Calls to Abolish Controversial Work-for-the-dole Scheme
29 January 2019 at 5:09 pm
Community groups are calling to abolish the federal government’s controversial remote work-for-the-dole scheme, despite incoming changes to the program aimed at reducing penalties for job seekers.
Indigenous Affairs Minister Nigel Scullion last week announced that the government was rolling out reforms to the Community Development Program (CDP) from March this year, after a 2017 Senate inquiry heard the scheme was leaving people without food due to harsh participation requirements and a high number of fines.
Scullion said these changes would have an immediate impact for people living in remote Australia and for CDP participants – of whom more than 80 per cent are Indigenous.
“Community members have told me we need to focus on engaging job seekers and reduce the number of penalties. We’re responding by implementing some of our planned reforms ahead of the full suite of changes that will be brought in later this year following the passage of legislation,” Scullion said.

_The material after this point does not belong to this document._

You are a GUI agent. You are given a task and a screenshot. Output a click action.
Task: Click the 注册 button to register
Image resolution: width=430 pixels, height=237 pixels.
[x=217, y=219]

The minister added that flexible hours were being introduced so participants could take part in CDP alongside other family and cultural commitments, while overall participation hours would fall from up to 25 hours per week to up to 20 hours per week.
“The first phase of reforms will also include a new payment model to incentivise CDP providers to offer a more tailored service to keep participants engaged in activities or in a job,” he said.
“Importantly, the program will only be delivered by Indigenous organisations, giving community greater opportunity to have a say in CDP’s local delivery.”
But while community groups welcomed some improvements to the CDP, they said the program continued to discriminate against Aboriginal people and should be scrapped.
Australian Council of Social Service senior policy officer Charmaine Crowe told Pro Bono News: “This discriminatory program should be abolished and replaced with the Fair Work and Strong Communities proposal put forward by Aboriginal-led organisations.”
Sue Tilley of Uniting Communities said the proposed reforms did little to significantly change the “inherently punitive, discriminatory and exploitative nature of the program”.
She noted that while the CDP cost about $400 million per year, the first three years of the program helped only 629 South Australian participants to be placed in jobs that lasted at least 26 weeks.
“Across the APY [Aṉangu Pitjantjatjara Yankunytjatjara] Lands during this three-year timeframe, only 33 jobs were achieved that lasted 26 weeks or more. The cost-benefit analysis simply doesn’t stack up,” Tilley said.
Under the current scheme, CDP participants must do 25 hours per week of “work-like” activities to receive welfare payments – which is up to three times longer than what’s required for unemployed people in metropolitan areas.
Scheme participants were fined one day’s Centrelink allowance if they missed one of their scheduled activities or were late.
In early 2018, it was uncovered more than 350,000 fines have been handed out to 33,000 CDP participants, while figures from 1 April to 30 June 2017 revealed 52,813 financial penalties were issued during this period alone.
The Australian Council of Trade Unions Indigenous officer Lara Watson said the CDP forced people to work for no pay, with no protection if they were injured, and no basic employment entitlements like superannuation or leave.
She said the government’s changes to the CDP did not address these concerns.
“This program has devastated communities, reduced employment opportunities and forced people into poverty and hunger,” Watson said.
“The Abbott/Turnbull/Morrison government has an appalling record on Indigenous affairs but this program stands alone as an example of outright systemic racism.”
These changes to the CDP are part of a suite of reforms the federal government announced in the 2018/19 budget but were unable to pass through parliament due to Labor’s opposition.
The current Community Development Program is discriminatory, punitive and ineffective. A Labor Government will abolish and replace it – and deliver community development as it is meant to be, as Vincent Lingiari would have wanted. #LaborConf18 pic.twitter.com/BpLOlRGZDD
— Patrick Dodson (@SenatorDodson) December 17, 2018
In December, Labor Senator Patrick Dodson said Labor would continue to oppose the government’s reforms, but the incoming changes do not require legislation and so will come into effect in March.
Dodson pledged that a Shorten Labor government would abolish the current CDP and replace it with a new program.
Scullion attacked Labor for blocking their full package of reforms, and said the CDP had created more than 29,000 jobs since 2015, 10,000 of which continued for at least six months.